BEGIN THE RECORDS
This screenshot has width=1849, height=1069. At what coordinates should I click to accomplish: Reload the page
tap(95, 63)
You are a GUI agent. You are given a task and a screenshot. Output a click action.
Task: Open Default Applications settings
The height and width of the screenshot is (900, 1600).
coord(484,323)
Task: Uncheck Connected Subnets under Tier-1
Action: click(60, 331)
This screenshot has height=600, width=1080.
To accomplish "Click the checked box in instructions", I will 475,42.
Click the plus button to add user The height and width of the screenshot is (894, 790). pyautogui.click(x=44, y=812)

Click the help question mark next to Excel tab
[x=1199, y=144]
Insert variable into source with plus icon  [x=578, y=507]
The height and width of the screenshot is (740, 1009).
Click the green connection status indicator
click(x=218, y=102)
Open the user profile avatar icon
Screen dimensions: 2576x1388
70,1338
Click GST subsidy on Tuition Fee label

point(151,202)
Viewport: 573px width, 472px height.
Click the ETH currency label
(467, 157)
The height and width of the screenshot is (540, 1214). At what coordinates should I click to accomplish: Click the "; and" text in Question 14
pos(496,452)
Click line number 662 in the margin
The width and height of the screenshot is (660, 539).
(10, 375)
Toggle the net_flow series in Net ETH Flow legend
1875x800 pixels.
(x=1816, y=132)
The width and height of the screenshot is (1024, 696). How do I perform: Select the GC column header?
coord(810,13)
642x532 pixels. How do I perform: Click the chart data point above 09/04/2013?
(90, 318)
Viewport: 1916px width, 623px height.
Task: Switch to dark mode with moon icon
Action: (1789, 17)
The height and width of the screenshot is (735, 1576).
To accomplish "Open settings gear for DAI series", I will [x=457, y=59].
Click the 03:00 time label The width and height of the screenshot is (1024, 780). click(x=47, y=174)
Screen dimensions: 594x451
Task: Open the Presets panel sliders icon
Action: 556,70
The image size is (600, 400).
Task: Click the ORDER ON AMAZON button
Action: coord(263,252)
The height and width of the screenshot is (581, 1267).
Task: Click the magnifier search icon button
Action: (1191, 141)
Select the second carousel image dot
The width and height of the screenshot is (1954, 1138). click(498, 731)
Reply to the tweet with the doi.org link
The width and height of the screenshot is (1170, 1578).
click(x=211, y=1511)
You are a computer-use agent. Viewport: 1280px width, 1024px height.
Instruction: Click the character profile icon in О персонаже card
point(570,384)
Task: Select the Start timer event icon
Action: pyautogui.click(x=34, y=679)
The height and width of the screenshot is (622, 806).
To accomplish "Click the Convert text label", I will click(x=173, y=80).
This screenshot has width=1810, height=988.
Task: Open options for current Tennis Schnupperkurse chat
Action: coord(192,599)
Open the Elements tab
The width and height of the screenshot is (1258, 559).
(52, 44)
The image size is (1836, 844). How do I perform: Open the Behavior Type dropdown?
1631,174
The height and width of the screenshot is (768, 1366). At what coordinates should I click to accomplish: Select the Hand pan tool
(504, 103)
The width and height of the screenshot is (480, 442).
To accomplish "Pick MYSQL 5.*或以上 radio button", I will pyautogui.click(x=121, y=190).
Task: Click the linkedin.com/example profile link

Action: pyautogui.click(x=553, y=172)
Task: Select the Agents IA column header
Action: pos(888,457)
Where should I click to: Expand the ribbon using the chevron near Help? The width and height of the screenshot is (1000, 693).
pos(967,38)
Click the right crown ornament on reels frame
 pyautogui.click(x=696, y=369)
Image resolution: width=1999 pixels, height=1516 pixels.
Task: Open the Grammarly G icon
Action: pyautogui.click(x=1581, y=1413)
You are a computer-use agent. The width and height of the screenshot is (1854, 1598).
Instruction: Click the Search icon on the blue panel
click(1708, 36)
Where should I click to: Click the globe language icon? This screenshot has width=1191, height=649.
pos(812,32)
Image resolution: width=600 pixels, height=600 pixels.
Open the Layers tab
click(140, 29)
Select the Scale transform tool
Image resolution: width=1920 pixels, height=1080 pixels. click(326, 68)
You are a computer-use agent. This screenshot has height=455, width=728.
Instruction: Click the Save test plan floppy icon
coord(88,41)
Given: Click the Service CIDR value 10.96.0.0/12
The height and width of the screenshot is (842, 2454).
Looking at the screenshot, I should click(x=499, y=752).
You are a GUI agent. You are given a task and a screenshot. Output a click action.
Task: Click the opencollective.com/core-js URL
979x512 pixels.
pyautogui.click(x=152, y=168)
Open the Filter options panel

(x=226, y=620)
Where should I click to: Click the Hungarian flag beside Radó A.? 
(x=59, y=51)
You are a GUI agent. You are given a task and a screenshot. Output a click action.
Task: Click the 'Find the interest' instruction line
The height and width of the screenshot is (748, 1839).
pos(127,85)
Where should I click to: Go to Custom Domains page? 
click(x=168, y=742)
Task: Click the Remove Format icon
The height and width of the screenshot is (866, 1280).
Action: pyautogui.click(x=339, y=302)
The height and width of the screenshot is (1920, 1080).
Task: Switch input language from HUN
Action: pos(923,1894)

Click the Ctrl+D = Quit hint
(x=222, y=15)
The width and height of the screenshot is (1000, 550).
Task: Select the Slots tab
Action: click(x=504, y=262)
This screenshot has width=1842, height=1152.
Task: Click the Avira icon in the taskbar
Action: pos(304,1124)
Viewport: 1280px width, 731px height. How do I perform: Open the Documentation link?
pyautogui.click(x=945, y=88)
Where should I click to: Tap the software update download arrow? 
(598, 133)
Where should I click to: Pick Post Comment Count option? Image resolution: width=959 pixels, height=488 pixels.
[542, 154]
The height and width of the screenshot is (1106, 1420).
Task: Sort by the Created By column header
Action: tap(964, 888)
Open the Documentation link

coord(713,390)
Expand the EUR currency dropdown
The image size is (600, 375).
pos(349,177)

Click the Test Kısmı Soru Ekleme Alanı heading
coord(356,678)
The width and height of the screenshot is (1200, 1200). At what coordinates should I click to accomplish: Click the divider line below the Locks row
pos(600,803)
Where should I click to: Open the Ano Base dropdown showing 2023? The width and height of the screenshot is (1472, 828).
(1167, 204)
END THE RECORDS
## DIRECTION
Turn every line in the entries above into a numbered list, and drop the blank lines.

## FINAL ANSWER
1. This screenshot has width=1849, height=1069. At what coordinates should I click to accomplish: Reload the page
2. tap(95, 63)
3. You are a GUI agent. You are given a task and a screenshot. Output a click action.
4. Task: Open Default Applications settings
5. The height and width of the screenshot is (900, 1600).
6. coord(484,323)
7. Task: Uncheck Connected Subnets under Tier-1
8. Action: click(60, 331)
9. This screenshot has height=600, width=1080.
10. To accomplish "Click the checked box in instructions", I will 475,42.
11. Click the plus button to add user The height and width of the screenshot is (894, 790). pyautogui.click(x=44, y=812)
12. Click the help question mark next to Excel tab
13. [x=1199, y=144]
14. Insert variable into source with plus icon  [x=578, y=507]
15. The height and width of the screenshot is (740, 1009).
16. Click the green connection status indicator
17. click(x=218, y=102)
18. Open the user profile avatar icon
19. Screen dimensions: 2576x1388
20. 70,1338
21. Click GST subsidy on Tuition Fee label
22. point(151,202)
23. Viewport: 573px width, 472px height.
24. Click the ETH currency label
25. (467, 157)
26. The height and width of the screenshot is (540, 1214). At what coordinates should I click to accomplish: Click the "; and" text in Question 14
27. pos(496,452)
28. Click line number 662 in the margin
29. The width and height of the screenshot is (660, 539).
30. (10, 375)
31. Toggle the net_flow series in Net ETH Flow legend
32. 1875x800 pixels.
33. (x=1816, y=132)
34. The width and height of the screenshot is (1024, 696). How do I perform: Select the GC column header?
35. coord(810,13)
36. 642x532 pixels. How do I perform: Click the chart data point above 09/04/2013?
37. (90, 318)
38. Viewport: 1916px width, 623px height.
39. Task: Switch to dark mode with moon icon
40. Action: (1789, 17)
41. The height and width of the screenshot is (735, 1576).
42. To accomplish "Open settings gear for DAI series", I will [x=457, y=59].
43. Click the 03:00 time label The width and height of the screenshot is (1024, 780). click(x=47, y=174)
44. Screen dimensions: 594x451
45. Task: Open the Presets panel sliders icon
46. Action: 556,70
47. The image size is (600, 400).
48. Task: Click the ORDER ON AMAZON button
49. Action: coord(263,252)
50. The height and width of the screenshot is (581, 1267).
51. Task: Click the magnifier search icon button
52. Action: (1191, 141)
53. Select the second carousel image dot
54. The width and height of the screenshot is (1954, 1138). click(498, 731)
55. Reply to the tweet with the doi.org link
56. The width and height of the screenshot is (1170, 1578).
57. click(x=211, y=1511)
58. You are a computer-use agent. Viewport: 1280px width, 1024px height.
59. Instruction: Click the character profile icon in О персонаже card
60. point(570,384)
61. Task: Select the Start timer event icon
62. Action: pyautogui.click(x=34, y=679)
63. The height and width of the screenshot is (622, 806).
64. To accomplish "Click the Convert text label", I will click(x=173, y=80).
65. This screenshot has width=1810, height=988.
66. Task: Open options for current Tennis Schnupperkurse chat
67. Action: coord(192,599)
68. Open the Elements tab
69. The width and height of the screenshot is (1258, 559).
70. (52, 44)
71. The image size is (1836, 844). How do I perform: Open the Behavior Type dropdown?
72. 1631,174
73. The height and width of the screenshot is (768, 1366). At what coordinates should I click to accomplish: Select the Hand pan tool
74. (504, 103)
75. The width and height of the screenshot is (480, 442).
76. To accomplish "Pick MYSQL 5.*或以上 radio button", I will pyautogui.click(x=121, y=190).
77. Task: Click the linkedin.com/example profile link
78. Action: pyautogui.click(x=553, y=172)
79. Task: Select the Agents IA column header
80. Action: pos(888,457)
81. Where should I click to: Expand the ribbon using the chevron near Help? The width and height of the screenshot is (1000, 693).
82. pos(967,38)
83. Click the right crown ornament on reels frame
84.  pyautogui.click(x=696, y=369)
85. Image resolution: width=1999 pixels, height=1516 pixels.
86. Task: Open the Grammarly G icon
87. Action: pyautogui.click(x=1581, y=1413)
88. You are a computer-use agent. The width and height of the screenshot is (1854, 1598).
89. Instruction: Click the Search icon on the blue panel
90. click(1708, 36)
91. Where should I click to: Click the globe language icon? This screenshot has width=1191, height=649.
92. pos(812,32)
93. Image resolution: width=600 pixels, height=600 pixels.
94. Open the Layers tab
95. click(140, 29)
96. Select the Scale transform tool
97. Image resolution: width=1920 pixels, height=1080 pixels. click(326, 68)
98. You are a computer-use agent. This screenshot has height=455, width=728.
99. Instruction: Click the Save test plan floppy icon
100. coord(88,41)
101. Given: Click the Service CIDR value 10.96.0.0/12
102. The height and width of the screenshot is (842, 2454).
103. Looking at the screenshot, I should click(x=499, y=752).
104. You are a GUI agent. You are given a task and a screenshot. Output a click action.
105. Task: Click the opencollective.com/core-js URL
106. 979x512 pixels.
107. pyautogui.click(x=152, y=168)
108. Open the Filter options panel
109. (x=226, y=620)
110. Where should I click to: Click the Hungarian flag beside Radó A.? 
111. (x=59, y=51)
112. You are a GUI agent. You are given a task and a screenshot. Output a click action.
113. Task: Click the 'Find the interest' instruction line
114. The height and width of the screenshot is (748, 1839).
115. pos(127,85)
116. Where should I click to: Go to Custom Domains page? 
117. click(x=168, y=742)
118. Task: Click the Remove Format icon
119. The height and width of the screenshot is (866, 1280).
120. Action: pyautogui.click(x=339, y=302)
121. The height and width of the screenshot is (1920, 1080).
122. Task: Switch input language from HUN
123. Action: pos(923,1894)
124. Click the Ctrl+D = Quit hint
125. (x=222, y=15)
126. The width and height of the screenshot is (1000, 550).
127. Task: Select the Slots tab
128. Action: click(x=504, y=262)
129. This screenshot has width=1842, height=1152.
130. Task: Click the Avira icon in the taskbar
131. Action: pos(304,1124)
132. Viewport: 1280px width, 731px height. How do I perform: Open the Documentation link?
133. pyautogui.click(x=945, y=88)
134. Where should I click to: Tap the software update download arrow? 
135. (598, 133)
136. Where should I click to: Pick Post Comment Count option? Image resolution: width=959 pixels, height=488 pixels.
137. [542, 154]
138. The height and width of the screenshot is (1106, 1420).
139. Task: Sort by the Created By column header
140. Action: tap(964, 888)
141. Open the Documentation link
142. coord(713,390)
143. Expand the EUR currency dropdown
144. The image size is (600, 375).
145. pos(349,177)
146. Click the Test Kısmı Soru Ekleme Alanı heading
147. coord(356,678)
148. The width and height of the screenshot is (1200, 1200). At what coordinates should I click to accomplish: Click the divider line below the Locks row
149. pos(600,803)
150. Where should I click to: Open the Ano Base dropdown showing 2023? The width and height of the screenshot is (1472, 828).
151. (1167, 204)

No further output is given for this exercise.